8. Cousin smug. Leaves manor house and village with our narrator in charge. Why? This is never clear.
9. Narrator frees remaining stranger from pillory, ploughs one heavily symbolic furrow, then drugs himself up on magic mushrooms and gets drunk.
10. Stranger and interesting witch woman - whom we've hardly seen since Chapter 2 - set fire to all the houses in the village, nick everything of value from the Manor House and then make off with the last two oxen and the cart.
11. Narrator sets fire to the Manor house having discovered the Chart-Maker murdered in a large box in the attic. Did the witch woman murder him? And if so, why? Neither the narrator, nor the reader will ever know.
12. Narrator leaves the Land forever. The End.
And the end comes, for this reader at least, NOT BEFORE TIME. Action and motive have been muddied and stifled by endless, rhythmic, lovely prose. Going on, and on, and on. Telling us how the village once was, how the narrator felt about it all, what the bounds and lanes used to look like.

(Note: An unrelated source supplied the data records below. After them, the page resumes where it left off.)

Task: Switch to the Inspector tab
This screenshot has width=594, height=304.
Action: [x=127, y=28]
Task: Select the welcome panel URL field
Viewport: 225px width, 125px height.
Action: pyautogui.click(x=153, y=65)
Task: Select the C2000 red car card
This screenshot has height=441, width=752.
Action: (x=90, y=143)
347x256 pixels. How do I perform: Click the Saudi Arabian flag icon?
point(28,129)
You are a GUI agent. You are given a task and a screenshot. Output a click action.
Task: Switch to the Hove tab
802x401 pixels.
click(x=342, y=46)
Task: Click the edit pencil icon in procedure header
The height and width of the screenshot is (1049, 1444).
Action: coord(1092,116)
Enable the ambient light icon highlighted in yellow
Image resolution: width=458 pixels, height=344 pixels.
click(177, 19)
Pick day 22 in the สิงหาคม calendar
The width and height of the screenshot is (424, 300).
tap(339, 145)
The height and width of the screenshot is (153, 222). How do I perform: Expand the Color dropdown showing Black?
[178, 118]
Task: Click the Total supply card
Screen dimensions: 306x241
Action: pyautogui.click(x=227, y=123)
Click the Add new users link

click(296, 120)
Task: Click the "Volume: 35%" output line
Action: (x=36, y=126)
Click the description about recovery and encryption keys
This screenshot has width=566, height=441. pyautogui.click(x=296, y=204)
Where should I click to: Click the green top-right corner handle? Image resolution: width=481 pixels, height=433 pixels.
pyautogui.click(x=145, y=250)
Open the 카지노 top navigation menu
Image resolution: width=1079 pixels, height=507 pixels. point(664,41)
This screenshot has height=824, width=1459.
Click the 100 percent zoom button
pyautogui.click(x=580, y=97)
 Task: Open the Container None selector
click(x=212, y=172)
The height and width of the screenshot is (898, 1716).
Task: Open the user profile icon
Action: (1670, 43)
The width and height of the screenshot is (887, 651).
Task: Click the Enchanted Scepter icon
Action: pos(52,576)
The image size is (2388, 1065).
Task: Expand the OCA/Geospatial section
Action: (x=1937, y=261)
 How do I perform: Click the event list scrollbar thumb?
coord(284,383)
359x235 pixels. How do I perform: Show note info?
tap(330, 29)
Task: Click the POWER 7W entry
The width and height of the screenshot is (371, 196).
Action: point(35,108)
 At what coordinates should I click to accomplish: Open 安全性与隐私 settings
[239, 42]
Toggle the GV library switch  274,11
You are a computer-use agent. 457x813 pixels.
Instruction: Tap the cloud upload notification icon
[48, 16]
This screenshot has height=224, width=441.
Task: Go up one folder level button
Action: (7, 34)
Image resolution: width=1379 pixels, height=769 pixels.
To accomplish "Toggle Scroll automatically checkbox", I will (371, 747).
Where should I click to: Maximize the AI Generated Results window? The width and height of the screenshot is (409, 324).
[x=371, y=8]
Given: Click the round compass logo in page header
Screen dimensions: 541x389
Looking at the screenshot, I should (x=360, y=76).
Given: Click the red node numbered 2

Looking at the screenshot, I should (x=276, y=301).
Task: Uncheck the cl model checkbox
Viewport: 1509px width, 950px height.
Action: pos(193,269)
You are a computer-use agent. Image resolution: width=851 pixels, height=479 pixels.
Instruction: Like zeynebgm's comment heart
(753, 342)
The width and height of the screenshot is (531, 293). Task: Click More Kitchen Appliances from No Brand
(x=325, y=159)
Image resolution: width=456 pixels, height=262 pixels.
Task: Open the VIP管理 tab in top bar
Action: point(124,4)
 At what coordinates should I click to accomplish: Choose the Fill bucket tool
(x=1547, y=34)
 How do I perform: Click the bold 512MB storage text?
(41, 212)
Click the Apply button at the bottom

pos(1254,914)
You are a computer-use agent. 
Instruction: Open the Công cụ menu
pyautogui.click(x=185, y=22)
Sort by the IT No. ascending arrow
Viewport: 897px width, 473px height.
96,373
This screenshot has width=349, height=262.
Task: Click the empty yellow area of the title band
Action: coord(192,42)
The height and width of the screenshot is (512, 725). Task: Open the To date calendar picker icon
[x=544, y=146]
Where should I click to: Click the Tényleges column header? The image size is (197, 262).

Here is the oak that was our landmark ploughing, our oxon, hens, our shit pit called the Turd and Turf. There is no dialogue to speak of, indeed, no dialogue to speak. Harvest is a modernist text set in a remote English past. Writers need cunning, tact and a distinct strategy to manage dialogue in historical fiction. Clearly no one wants to read anything as crass as Godwottery, thou saucy knave, but it would be one way of giving another perspective on the events described. Dialogue represents parts of the text speaking to one another, and this creates a ripple of uncertainty and interest for the reader. Will something unexpected be revealed? Will division and conflict ensue? But because the dialogue barely exists we are stuck inside the loathsome Walter Thirsk's head.
My other writer, with whom I discuss writing and books, began reading Harvest and gave up after a chapter or two. Beauty proved to be too cloyingly intrusive. The prose, claustrophobically beautiful, simply impeded all forward movement on the part of the narrative and the reader. She stopped reading.
There is a huge danger in Beautiful Writing. Endless beautiful prose usually indicates that the writer has no serious fictional content to communicate, no agenda, political or otherwise, and is just simply going through the motions of writing lovely prose. This is not the case here. Crace has an agenda and one that clearly engages him deeply. Harvest, for me at least, represents not a failure of ideas, or a lack of political engagement and intent, but a failure of method. I love beautiful writing, and I go to Jim Crace for precisely that, but Harvest reminded me of its dangers and temptations.